───── Available records ─────

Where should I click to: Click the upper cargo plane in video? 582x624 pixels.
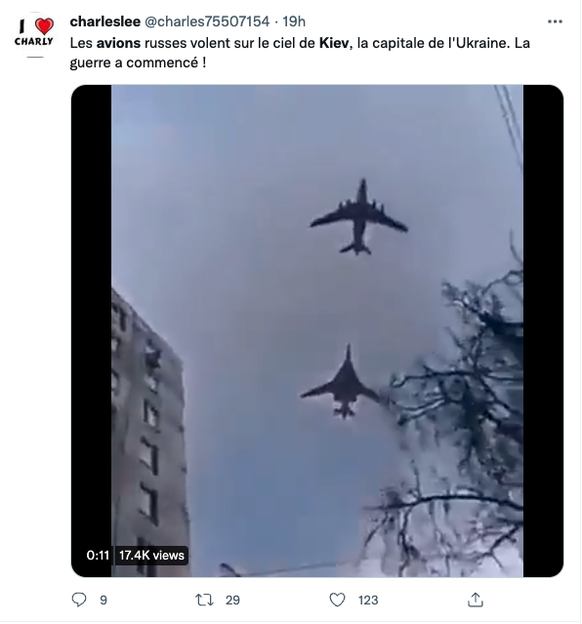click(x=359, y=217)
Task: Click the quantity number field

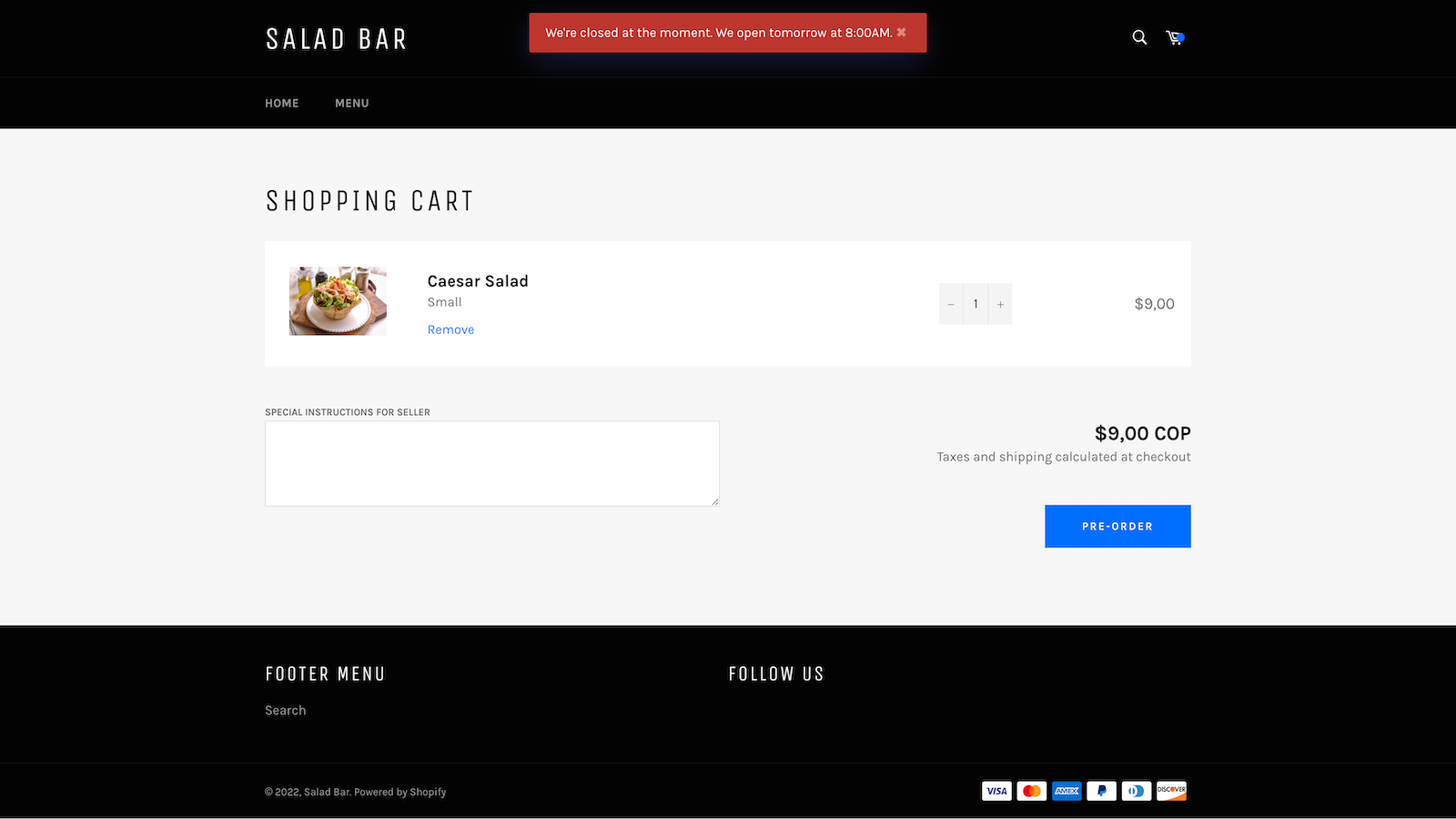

─────
───── Available records ─────

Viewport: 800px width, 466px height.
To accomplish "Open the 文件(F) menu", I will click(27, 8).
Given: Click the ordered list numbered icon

─────

(Work request):
Please transcribe exactly the part of the records that opens with the line containing "Where should I" and closes with the line containing "Task: Click the quantity number field", both ends included, and leave out the pictures.

(Result below):
Where should I click to: Click the upper cargo plane in video? 582x624 pixels.
click(x=359, y=217)
Task: Click the quantity number field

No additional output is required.